Figure 3 - FFD boxes with original and displaced control points.
a) Original FFD box
b) FFD box with displaced nodes

After reading from file all necessary data MeshTools calculates the parametric location of the surface nodes to be morphed in the FFD box. After displacing the control points, the location of the morphed surface nodes is updated from its parametric location in the FFD box. The coordinates of the viscous layer tree nodes are also updated by applying the same displacement as their root surface nodes. In the case where blade viscous layers overlap hub viscous layers a blending function was used for smoothing the nodes at that location. The remaining nodes outside the viscous layers are displaced by using a spring model analogy. This approach usually produces a smooth morphed mesh with minimal cell quality issues, as shown in Fig.4. There are cases, however, where the FFD is relatively complex and it is impossible to avoid the generation of negative volume cells or highly distorted cells. For those cases, MeshTools has special built-in routines that optimize the cell quality. These routines are particularly important in the case of unsupervised design optimization where low quality meshes may produce erroneous results and compromise the final answer.

At this stage, the MeshTools application for this test case is complete, and will produce any number of high-quality meshes around the default design in seconds. Clearly there are many alternative tool configurations – alternate FFD configuration, alternate user-input configuration, prism-layer-based mesh quality control, externally specified kinematics – and other applications can be seen on our website.

Figure 4 - Original and morphed meshes in the viscous layer overlapping region
a) Original FFD box
b) Morphed Mesh

CFD Results

Figure 5 shows limiting streamline plots for the original and morphed geometries. It is clearly observed that the location of the saddle point was shifted towards the leading edge due to the convex shape of the fillet. The endwall separation line was moved towards the leading edge of the blade, indicating that the penetration of the inlet boundary layer for the filleted case is smaller than the original one. As a consequence, the formation of the new boundary layer beneath the passage vortex occurs at an earlier stage for the filleted leading edge configuration. The surface restricted lines on the suction surface of the filleted blade show a change in the passage vortex lift-off line. The local stagnation pressure loss coefficient contours are shown in Fig.6 at 25%, 48%, 68% and 84% of axial chord. From a qualitative perspective, the size of the high loss region is clearly modified by the morphed geometry. This suggests that the current numerical model was capable of predicting the physical effects caused by the shape of the leading edge fillet.

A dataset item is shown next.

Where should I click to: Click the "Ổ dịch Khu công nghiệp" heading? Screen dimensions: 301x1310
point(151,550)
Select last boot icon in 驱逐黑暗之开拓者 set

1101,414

Figure 5 - Limiting streamline plots for the original and morphed geometries.
a) Original FFD box
b) Morphed Mesh
Figure 6 - Total pressure loss contours at 25%, 48%, 68% and 84% of axial chord (range: blue = low, red = high).
 
a) Original FFD box
 
b) Morphed Mesh

Conclusions

MeshTools proved to be a valuable tool for turbomachinery designers. A simple design change was handled in a matter of minutes without the necessity of revisiting the CAD system or rerunning the mesh generation routine. Customised configuration of standard functionality enabled MeshTools flexible control of the viscous layer nodes, which can be of great help and is indeed critical when tuning the mesh distribution near the walls. Normalized wall distances (y +) were easily managed in a matter of seconds. The final morphed mesh produced by MeshTools was of a high quality and was successfully imported and solved with the commercial code FLUENT.

The CFD results showed some physical insight on the effects of leading edge filleting. The objective here was not to present an optimized leading edge fillet but to demonstrate the capabilities that a turbine designer would have at hand with MeshTools.

This test case demonstrated that MeshTools is a very powerful tool to be integrated with fully automated design optimization systems. Thanks to its built-in and robust quality control routines as well as the automatic y+ control grid requirements from a particular type of CFD solver and turbulence model can be guaranteed.